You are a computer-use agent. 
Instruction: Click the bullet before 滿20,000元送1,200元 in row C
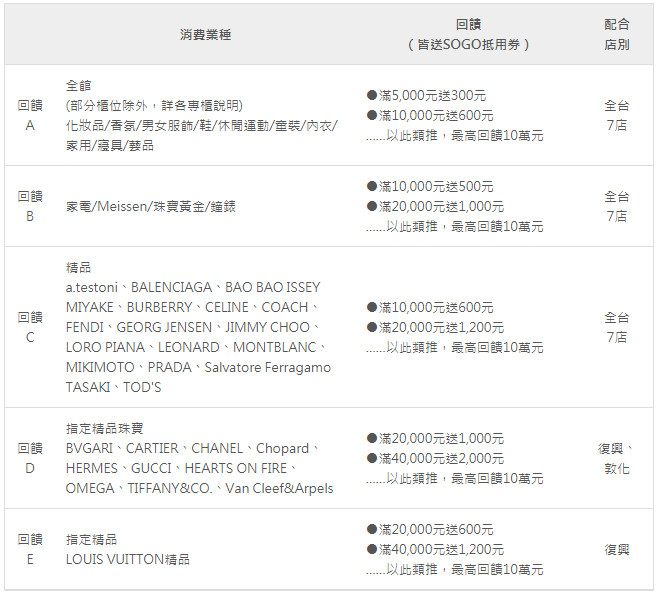[x=372, y=328]
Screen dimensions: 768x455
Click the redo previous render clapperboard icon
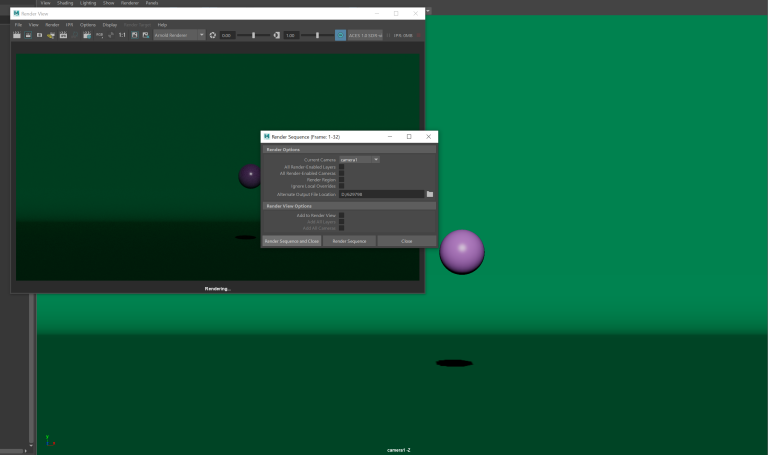click(17, 35)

--- --- ---

[Exercise details]: A word-for-word copy of the lines from the one containing "Screen dimensions: 768x455" through the last line of the records is what is wanted, without pictures and without any other line.

[Exercise response]:
Screen dimensions: 768x455
Click the redo previous render clapperboard icon
click(17, 35)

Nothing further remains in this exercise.